Task description: Nothing outside the stretch is wanted. Repeat exactly the lines of the listing below from the one that contains "Viewport: 1188px width, 2576px height." through the one that contains "Go to the Home tab icon", both ends included.

Supplied material:
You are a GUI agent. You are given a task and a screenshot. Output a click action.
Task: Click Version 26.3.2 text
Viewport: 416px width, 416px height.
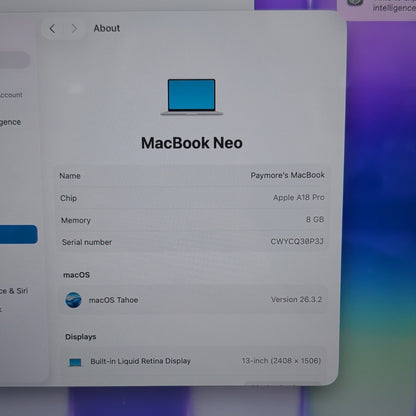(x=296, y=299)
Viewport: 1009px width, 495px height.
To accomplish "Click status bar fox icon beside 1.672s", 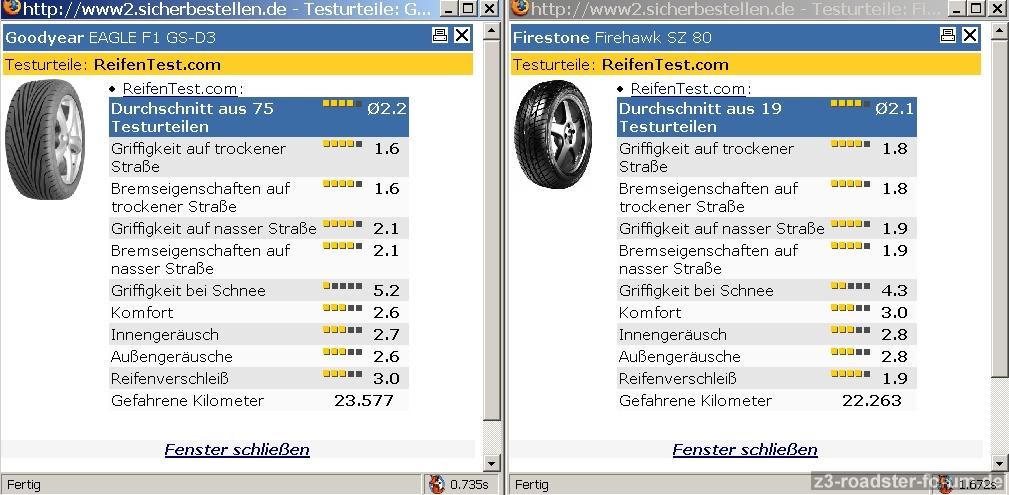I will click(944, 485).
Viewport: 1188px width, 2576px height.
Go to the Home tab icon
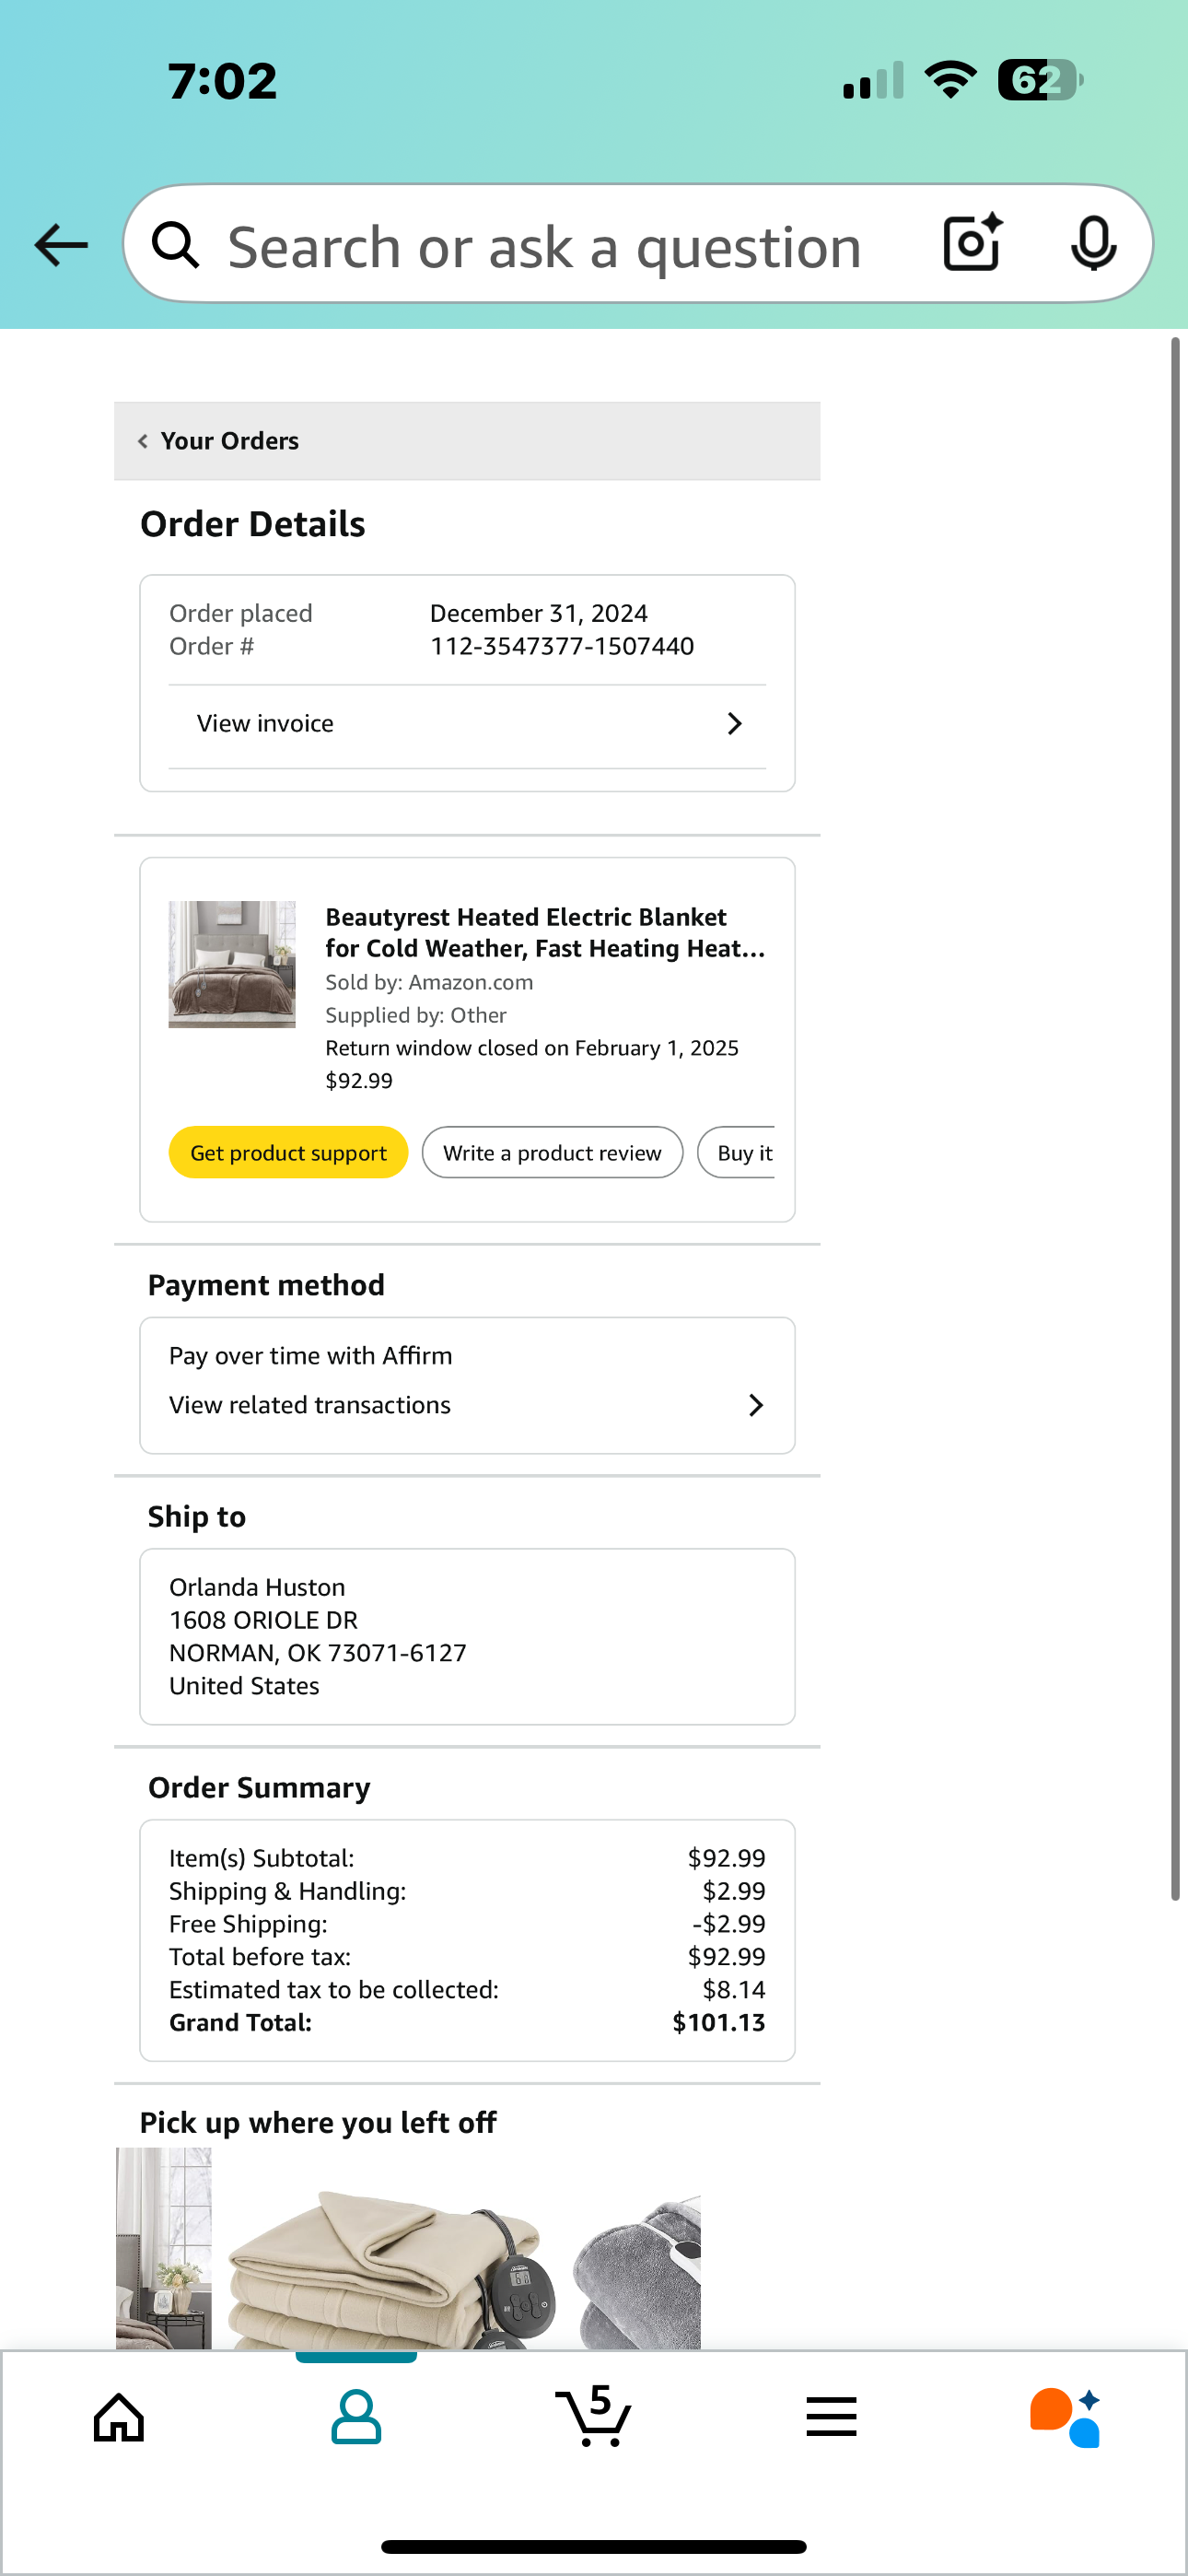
* * *
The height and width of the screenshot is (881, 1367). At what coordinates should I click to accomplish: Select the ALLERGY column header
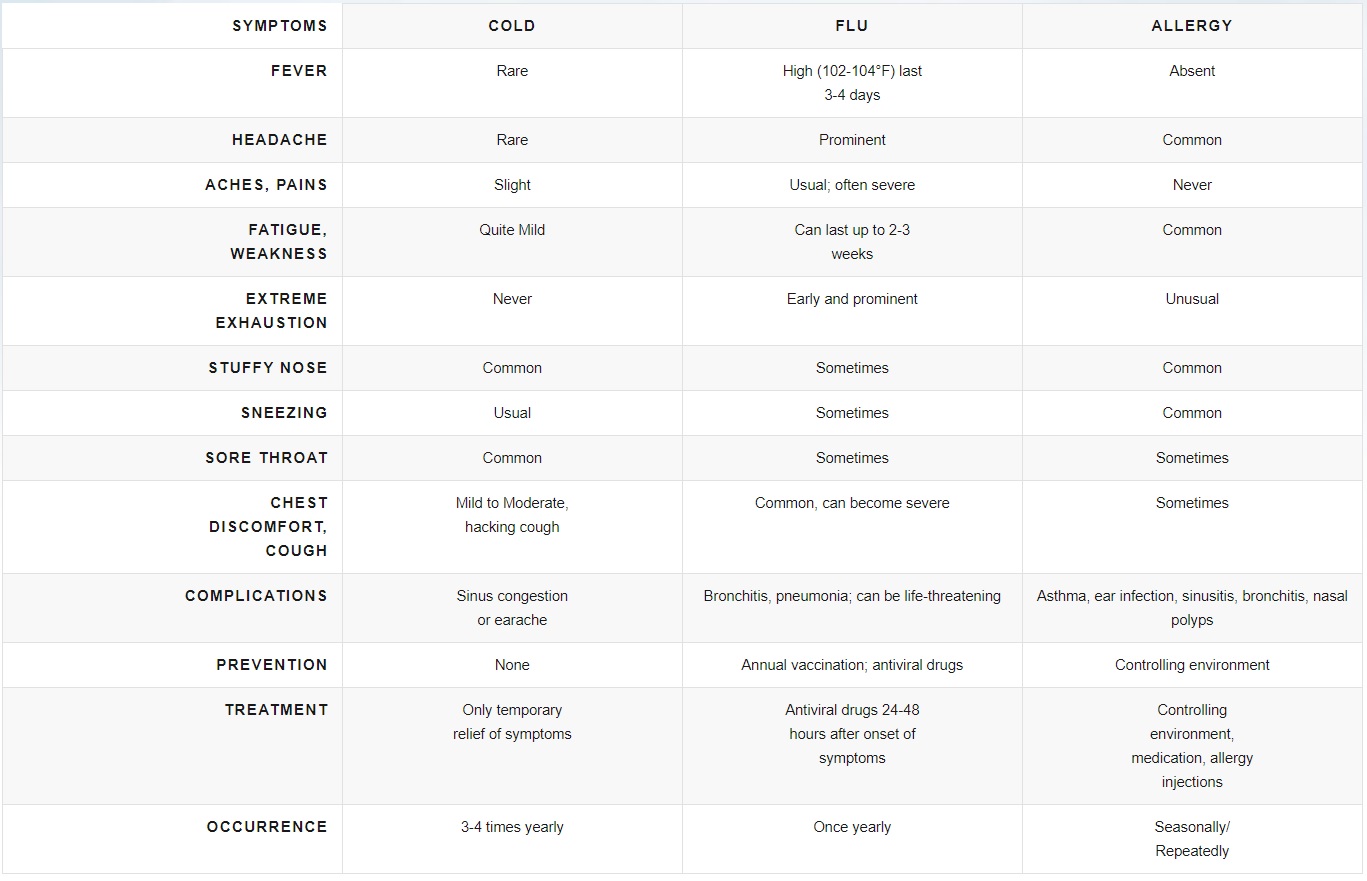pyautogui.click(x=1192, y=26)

Solution below:
Viewport: 1188px width, 2576px height.
Go to the Home tab icon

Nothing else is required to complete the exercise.